E’ qui che arriviamo allo scandalo Cambrige Analytica. Prima è necessaria una parentesi sull’agenzia britannica. Esiste come agenzia di consulenza e in un articolo di Internazionale ci viene presentata come un venditori di dati acquisiti attraverso una di quelle app presenti su Facebook per intrattenerci sul network. Pensiamo a FarmVille. Forniamo dei dati per giocare, giocandoci ne continueremo a fornire degli altri e così agenzie, come Cambrige Analytica, acquisiscono informazione su di noi. O ancora più semplicemente allo scorrimento compulsivo della bacheca di Facebook, accompagnato da qualche mi piace o da visualizzazioni,entrambe due azioni indicative, due azioni che generano dei dati su di noi. Sono informazioni senz’altro preziosissime per chiunque dovesse organizzare una propaganda elettorale. Nel caso specifico dello scandalo di Cambrige Analytica l’iter è molto simile alla procedura standard suddetta. L’agenzia britannica avrebbe accumulato dati di 50 milioni di utenti statunitensi rivendendoli ai repubblicani, essendo la Cambrige Analytica a detta di Alexander Nix, capo dell’azienda, “fondata per affrontare il vuoto nel mercato politico repubblicano negli Stati Uniti”.

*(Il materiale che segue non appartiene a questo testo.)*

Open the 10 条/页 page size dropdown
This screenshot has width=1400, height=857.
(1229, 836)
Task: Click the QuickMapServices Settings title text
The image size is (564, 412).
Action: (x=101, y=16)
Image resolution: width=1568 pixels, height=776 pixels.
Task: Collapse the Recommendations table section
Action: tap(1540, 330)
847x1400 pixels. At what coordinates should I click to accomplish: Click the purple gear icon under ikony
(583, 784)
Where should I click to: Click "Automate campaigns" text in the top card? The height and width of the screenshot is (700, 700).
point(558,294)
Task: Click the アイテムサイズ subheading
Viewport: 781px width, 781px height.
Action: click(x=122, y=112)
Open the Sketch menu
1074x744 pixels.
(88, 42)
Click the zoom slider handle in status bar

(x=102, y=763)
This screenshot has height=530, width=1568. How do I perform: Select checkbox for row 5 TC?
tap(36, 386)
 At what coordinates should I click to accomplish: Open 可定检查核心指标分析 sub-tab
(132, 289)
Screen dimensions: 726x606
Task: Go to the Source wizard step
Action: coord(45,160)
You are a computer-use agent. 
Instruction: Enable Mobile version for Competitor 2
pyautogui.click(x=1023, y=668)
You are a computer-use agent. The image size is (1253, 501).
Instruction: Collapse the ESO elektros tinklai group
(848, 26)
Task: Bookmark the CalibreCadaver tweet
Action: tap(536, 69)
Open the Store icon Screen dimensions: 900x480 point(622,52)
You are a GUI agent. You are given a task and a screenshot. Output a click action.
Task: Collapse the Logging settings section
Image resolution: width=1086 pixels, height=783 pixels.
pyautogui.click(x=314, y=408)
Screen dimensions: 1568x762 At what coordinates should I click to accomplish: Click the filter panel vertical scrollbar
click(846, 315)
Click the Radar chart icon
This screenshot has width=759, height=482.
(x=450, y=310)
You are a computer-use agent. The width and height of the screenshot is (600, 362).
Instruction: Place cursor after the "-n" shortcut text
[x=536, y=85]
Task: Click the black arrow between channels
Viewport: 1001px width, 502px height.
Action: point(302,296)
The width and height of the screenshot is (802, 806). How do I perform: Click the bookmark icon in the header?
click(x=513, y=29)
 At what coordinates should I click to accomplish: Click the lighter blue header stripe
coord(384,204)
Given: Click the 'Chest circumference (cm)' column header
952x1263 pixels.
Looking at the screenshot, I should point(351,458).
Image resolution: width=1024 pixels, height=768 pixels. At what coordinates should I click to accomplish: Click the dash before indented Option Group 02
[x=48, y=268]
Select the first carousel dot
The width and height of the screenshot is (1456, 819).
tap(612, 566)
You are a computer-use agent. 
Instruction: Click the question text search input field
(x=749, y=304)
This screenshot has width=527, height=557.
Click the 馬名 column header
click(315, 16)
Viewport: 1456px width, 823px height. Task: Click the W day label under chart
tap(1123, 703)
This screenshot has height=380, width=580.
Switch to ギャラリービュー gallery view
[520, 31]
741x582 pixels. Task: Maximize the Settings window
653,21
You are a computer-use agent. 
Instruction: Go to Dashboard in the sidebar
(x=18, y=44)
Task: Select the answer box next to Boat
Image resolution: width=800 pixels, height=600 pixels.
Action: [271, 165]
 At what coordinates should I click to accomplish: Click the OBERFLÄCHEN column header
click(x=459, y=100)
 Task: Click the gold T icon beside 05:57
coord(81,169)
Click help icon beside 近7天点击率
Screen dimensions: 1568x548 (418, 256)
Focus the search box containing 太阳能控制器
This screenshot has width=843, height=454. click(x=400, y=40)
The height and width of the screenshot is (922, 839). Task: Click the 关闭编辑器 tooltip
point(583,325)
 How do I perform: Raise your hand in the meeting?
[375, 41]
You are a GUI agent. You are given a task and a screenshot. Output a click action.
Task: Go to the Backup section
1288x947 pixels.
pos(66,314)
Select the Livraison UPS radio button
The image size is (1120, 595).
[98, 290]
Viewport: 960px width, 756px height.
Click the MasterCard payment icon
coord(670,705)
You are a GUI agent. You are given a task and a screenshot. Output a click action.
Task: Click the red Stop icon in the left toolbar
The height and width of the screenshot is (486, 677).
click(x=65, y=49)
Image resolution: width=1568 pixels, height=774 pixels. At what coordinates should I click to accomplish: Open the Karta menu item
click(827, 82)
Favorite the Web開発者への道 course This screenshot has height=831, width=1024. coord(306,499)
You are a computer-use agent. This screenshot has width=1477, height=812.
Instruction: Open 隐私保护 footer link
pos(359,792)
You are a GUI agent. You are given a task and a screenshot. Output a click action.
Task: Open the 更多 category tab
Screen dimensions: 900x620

E’ paradossale che solo dopo un decennio,  contro Facebook,  il centro di tutte le nostre attività, venga pubblicata un’inchiesta ufficiale volta screditare il netwotk e l’attività collaborativa con Cambrige Analytica, minando la credibilità del in riferimento alla gestione della privacy.  Ma è evidente che non è più tollerabile in questi termini il rapporto tra le multinazionali tecnologiche e gli stati.

La vittoria dei populismi in Occidente è un esempio di quanto terreno su cui gestire l’opinione pubblica abbiano perso le istituzioni e le forze politiche tradizionali; allo stesso tempo dimostrano, a mio avviso, l’importanza che questi famigerati dati giocano.

La Casaleggio Spa “alla base” del Movimento 5 Stelle è un agenzia di consulenza non così distante da Cambridge Analytica.

Tornando al punto centrale dell’articolo ritengo che lo scandalo della Cambridge – scandalo per assumere la terminologia usata dai mezzi di informazione, ma, in realtà di sorprendente non ci svela nulla – sia solo un tentativo di rallentare e, chissà, in seguito regolamentare l’esistenza di questi colossi della tecnologia.

I dati sono indispensabili nel mondo interconnesso, per tale ragione è arrivato il momento per noi utenti di reclamare diritti a riguardo.